Document excerpt:
╭──
We are in the midst of a great rupture of the American Mythos that is political, social, cultural and psychological in its scope. It is a rupture that is still unfolding and expanding, wherein the dust has yet to settle. For the purposes of this essay, I am locating the start of this historic rupture on December 12, 2000, when, 36 days after Election Day, the United States Supreme Court ruled George W. Bush the winner and new President.

Other major nodal points within the unraveling are: the attacks on the Word Trade Center and the Pentagon; the war in Afghanistan and the dispersal of the Taliban government; the preemptive military invasion and ongoing occupation of Iraq; the revelations that all justifications for attacking Iraq have been found to be lies and the subsequent “apology” by the likes of The New York Times over their suspension of any kind of critical journalism; and, finally, the photographic exposé of the torture of Iraqi prisoners at Abu Ghraib. While there are many other threads ­ indeed, they reveal themselves daily ­ that are part of the overall fallout connected to these episodes that could be pointed to and even brought into the foreground, these will suffice to lend a graphic description of the disorienting and destabilizing nature of these last three-and-one-half years.

The dominant myth about America, both domestically and regarding its role in the world, is that the United States is founded on the principles of democracy, guided by Enlightenment rationality and the rule of law, has created a cornucopia of commodities through cleanly refereed competition and good old American know-how, and merely wants to assist the rest of the world in sharing in the American Dream. As a nation, this heroic myth continues, we have consistently stood our ground against tyranny and oppression, never once violating our own guiding principles. At our best as a people we are personable, optimistic (though perhaps sometimes innocently naïve), and generous and God-fearing; at our worst we may be loud, brash, arrogant, and insensitive. Ours is a history of progress over all obstacles, triumphalist images of “One Nation Under God,” and the magnanimous inclusion of all “the homeless and tempest tossed” within the Great Melting Pot. Overall, we are the Good Guys.

It is not difficult to imagine that the years under the current Bush Administration ­ beginning with the ballot-counting process itself ­ have indeed slammed head-first into the very solar plexus of America’s guiding and orienting myth. Everywhere we look, we are being asked to look again and assess who we are as Americans and what America really stands for. Yet generations of reinforced social conformity, via schools, religious institutions, businesses and civic organizations, makes any open-eyed, critical examination akin to swimming upstream through a raging torrent. For, as Dr. Helene Lorenz (2000) makes clear,

" [I]t is very likely that our entire understanding of the world is shaped by the habits of the home-culture, for it is through this formation that we come to know ourselves as gendered, embodied persons with specific identities and norms of behavior. It would not be unusual for most people to be in a state of, at least, partial identification with the collective [or dominant] consciousness, which Jung believed would lead to psychological disaster in modern Western culture" (p.229).
╰──
Requirement 1:
On what date does the essay on the rupture of the American Mythos locate the start of that rupture?

Data lines:
╭──
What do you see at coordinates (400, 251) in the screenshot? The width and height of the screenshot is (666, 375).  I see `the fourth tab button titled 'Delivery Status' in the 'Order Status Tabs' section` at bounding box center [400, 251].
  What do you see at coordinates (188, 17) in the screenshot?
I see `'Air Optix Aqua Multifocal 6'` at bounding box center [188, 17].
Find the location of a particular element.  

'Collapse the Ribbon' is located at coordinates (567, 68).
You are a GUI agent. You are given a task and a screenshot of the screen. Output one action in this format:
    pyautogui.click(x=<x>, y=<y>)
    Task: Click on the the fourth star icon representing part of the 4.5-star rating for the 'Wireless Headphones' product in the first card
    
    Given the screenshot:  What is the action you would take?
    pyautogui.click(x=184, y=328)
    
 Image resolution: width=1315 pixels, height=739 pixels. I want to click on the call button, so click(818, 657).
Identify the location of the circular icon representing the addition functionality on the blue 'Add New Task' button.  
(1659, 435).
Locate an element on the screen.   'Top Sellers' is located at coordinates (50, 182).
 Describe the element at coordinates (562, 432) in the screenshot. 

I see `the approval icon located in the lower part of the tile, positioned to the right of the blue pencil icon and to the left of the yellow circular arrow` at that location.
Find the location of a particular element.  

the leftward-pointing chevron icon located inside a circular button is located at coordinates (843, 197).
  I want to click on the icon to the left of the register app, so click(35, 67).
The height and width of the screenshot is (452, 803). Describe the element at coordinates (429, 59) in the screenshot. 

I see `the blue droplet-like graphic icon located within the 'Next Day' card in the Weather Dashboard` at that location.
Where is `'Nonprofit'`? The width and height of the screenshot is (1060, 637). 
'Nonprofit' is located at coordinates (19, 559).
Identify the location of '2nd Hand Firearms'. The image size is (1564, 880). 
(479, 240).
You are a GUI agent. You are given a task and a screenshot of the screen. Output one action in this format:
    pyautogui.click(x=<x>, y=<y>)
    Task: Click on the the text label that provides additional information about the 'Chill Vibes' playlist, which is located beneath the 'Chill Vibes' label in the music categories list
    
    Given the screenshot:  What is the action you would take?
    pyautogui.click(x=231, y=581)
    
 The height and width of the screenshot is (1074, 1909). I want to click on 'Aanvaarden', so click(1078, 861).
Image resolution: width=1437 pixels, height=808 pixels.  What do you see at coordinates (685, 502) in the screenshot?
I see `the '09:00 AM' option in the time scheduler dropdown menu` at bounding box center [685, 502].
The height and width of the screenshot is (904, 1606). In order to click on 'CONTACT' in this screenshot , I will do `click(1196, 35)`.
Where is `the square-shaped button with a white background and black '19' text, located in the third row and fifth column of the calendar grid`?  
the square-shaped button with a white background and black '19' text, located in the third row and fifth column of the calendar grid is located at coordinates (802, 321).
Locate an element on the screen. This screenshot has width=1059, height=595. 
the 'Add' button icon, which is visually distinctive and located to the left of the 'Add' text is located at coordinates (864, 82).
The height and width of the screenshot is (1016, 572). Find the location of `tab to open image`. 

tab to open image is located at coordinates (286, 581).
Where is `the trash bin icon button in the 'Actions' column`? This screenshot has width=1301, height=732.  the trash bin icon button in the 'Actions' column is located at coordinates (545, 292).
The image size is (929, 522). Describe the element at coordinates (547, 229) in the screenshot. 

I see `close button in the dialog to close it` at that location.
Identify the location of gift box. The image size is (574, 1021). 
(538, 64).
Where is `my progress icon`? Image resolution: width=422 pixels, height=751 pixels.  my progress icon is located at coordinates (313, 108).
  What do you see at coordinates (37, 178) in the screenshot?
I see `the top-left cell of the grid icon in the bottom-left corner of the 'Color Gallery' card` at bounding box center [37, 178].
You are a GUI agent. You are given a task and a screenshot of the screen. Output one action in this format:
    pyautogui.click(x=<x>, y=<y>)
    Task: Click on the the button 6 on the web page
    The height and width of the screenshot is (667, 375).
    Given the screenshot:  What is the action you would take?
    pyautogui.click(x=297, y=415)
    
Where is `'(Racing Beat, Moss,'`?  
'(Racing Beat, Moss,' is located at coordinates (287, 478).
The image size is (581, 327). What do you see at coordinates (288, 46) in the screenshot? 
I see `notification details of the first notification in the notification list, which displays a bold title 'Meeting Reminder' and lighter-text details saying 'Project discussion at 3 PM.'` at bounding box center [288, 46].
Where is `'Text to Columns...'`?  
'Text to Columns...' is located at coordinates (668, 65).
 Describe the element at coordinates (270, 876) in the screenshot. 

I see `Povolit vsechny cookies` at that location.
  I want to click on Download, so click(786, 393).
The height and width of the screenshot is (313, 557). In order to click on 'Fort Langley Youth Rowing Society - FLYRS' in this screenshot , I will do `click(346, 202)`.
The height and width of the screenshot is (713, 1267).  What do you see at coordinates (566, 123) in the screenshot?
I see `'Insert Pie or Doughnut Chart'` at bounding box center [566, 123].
╰──
Requirement 2:
Output as a JSON list of strings, one string per line, everything in the rows from the very first row down to the line containing "What do you see at coordinates (188, 17)", both ends included and blank lines left out.

Exercise solution 1:
December 12, 2000.

Exercise solution 2:
[
  "What do you see at coordinates (400, 251) in the screenshot? The width and height of the screenshot is (666, 375).  I see `the fourth tab button titled 'Delivery Status' in the 'Order Status Tabs' section` at bounding box center [400, 251].",
  "  What do you see at coordinates (188, 17) in the screenshot?"
]